NIH Adds $533M to Clinical and Translational Science Push
The National Institutes of Health is aiming to improve upon the time it takes to move critical medicines and treatments from bench to bedside, and to expand genomics and genetics research programs, by pumping $533 million over five years into fourteen medical research institutes through its Clinical and Translational Science Award consortium.
The CTSA, which began supporting research centers in 2006, is part of the NIH’s aim to “re-engineer the clinical enterprise,” one of the "key objectives" of the NIH Roadmap for Medical Research, the National Center for Research Resources said last week.
Most of the $533 million to support these 2008 grants will come from terminating grants to General Clinical Research Centers and some will come from the NIH Roadmap. NCRR said that when the CTSA program, which now includes a total of 38 member institutions, is fully implemented in 2012 it will fund a total of 60 centers with a total annual budget of $500 million.
Harvard University netted the biggest funding haul in this round of grants, landing $118 million.
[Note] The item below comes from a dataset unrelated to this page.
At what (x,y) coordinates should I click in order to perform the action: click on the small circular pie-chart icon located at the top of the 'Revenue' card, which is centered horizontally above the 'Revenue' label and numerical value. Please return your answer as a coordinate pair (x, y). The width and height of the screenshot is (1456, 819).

The University of Colorado, Denver, will receive $76 million and the University of North Carolina at Chapel Hill will pull in $61 million.
Additional allotments include: $22 million for the Albert Einstein College of Medicine of Yeshiva University; $23 million for Boston University; $25 million for the Indiana University School of Medicine; $29 million for Northwestern University; $34 million for Ohio State University; $20 million for the Scripps Research Institute; $30 million to Stanford University; $20 million to Tufts University;$27 million for the University of Alabama at Birmingham; $26 million for the University of Texas Health Science Center at San Antonio; and $23 million for the University of Utah.
The CTSA program so far has assembled interdisciplinary teams including geneticists, biologists, clinical researchers, nurses, pharmacists, and a variety of other specialists, and it has funded a number of programs that have promoted partnerships and expansion of translational research partnerships and programs at many institutions.